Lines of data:
○ ○ ○ ○

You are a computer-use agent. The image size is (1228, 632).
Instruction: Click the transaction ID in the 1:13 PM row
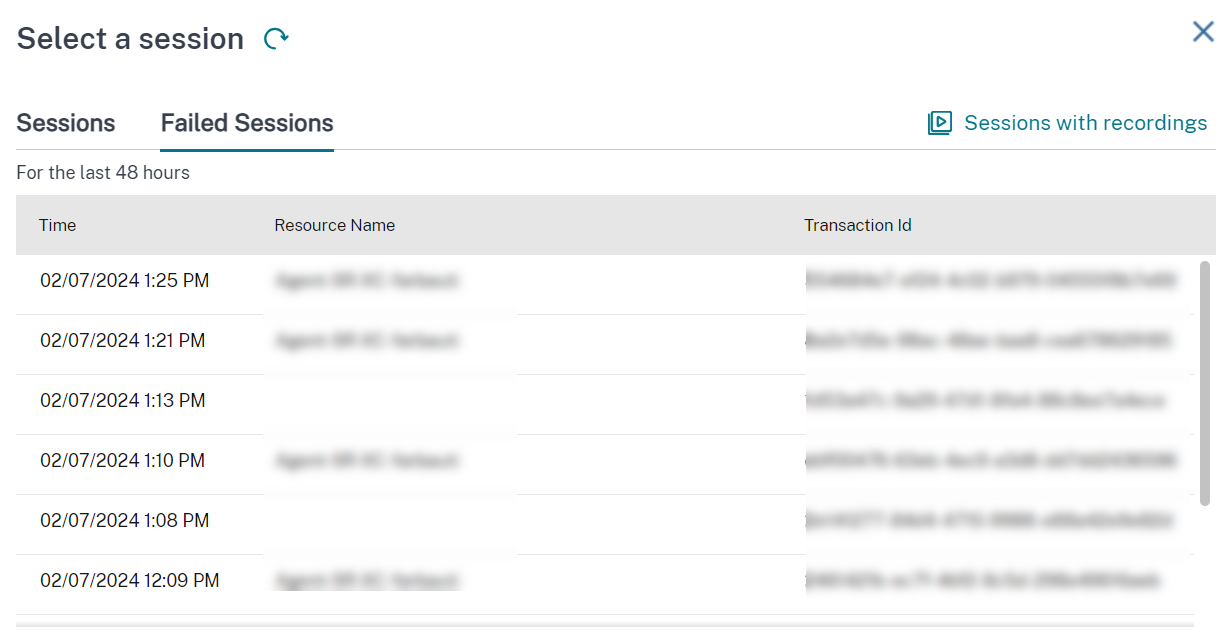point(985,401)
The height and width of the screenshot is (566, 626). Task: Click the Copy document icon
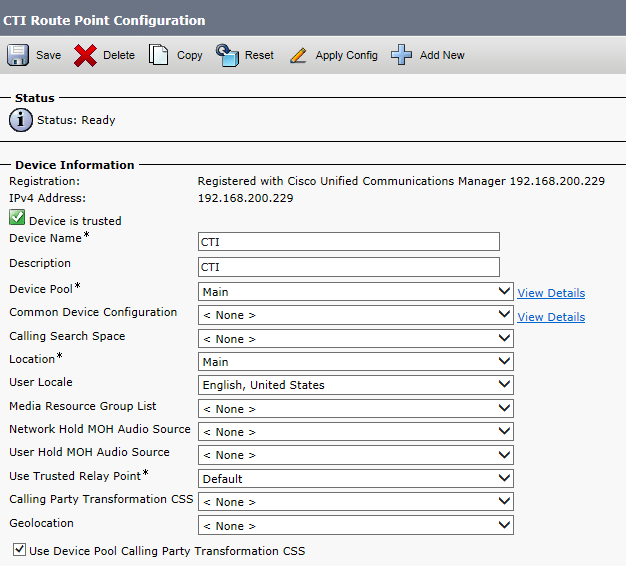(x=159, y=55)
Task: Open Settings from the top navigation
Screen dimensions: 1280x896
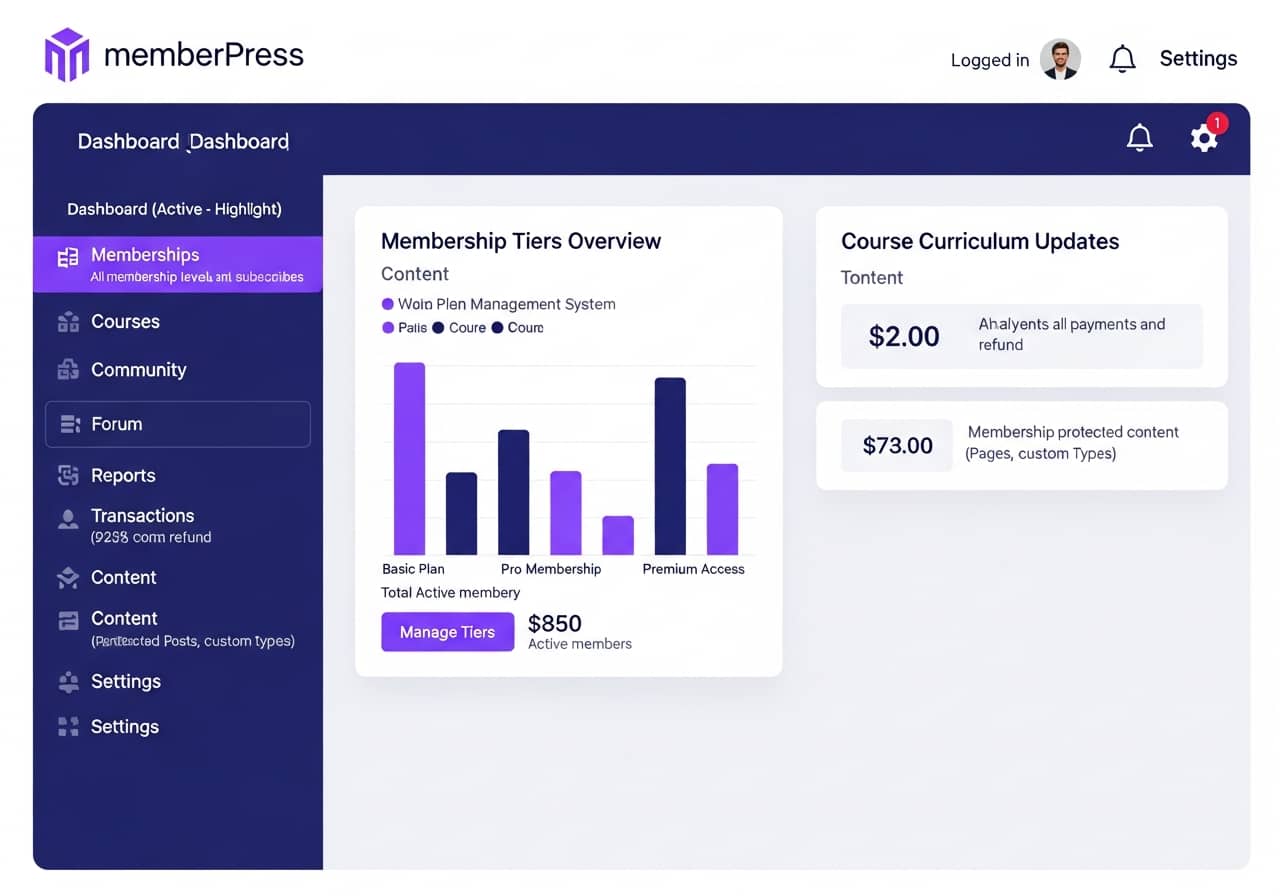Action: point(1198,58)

○ ○ ○ ○

Collect each line in the records that contains the word "Task", counting only matches with the same capitalization.

Complete response:
The height and width of the screenshot is (566, 626). Task: Click the Copy document icon
Task: Open Settings from the top navigation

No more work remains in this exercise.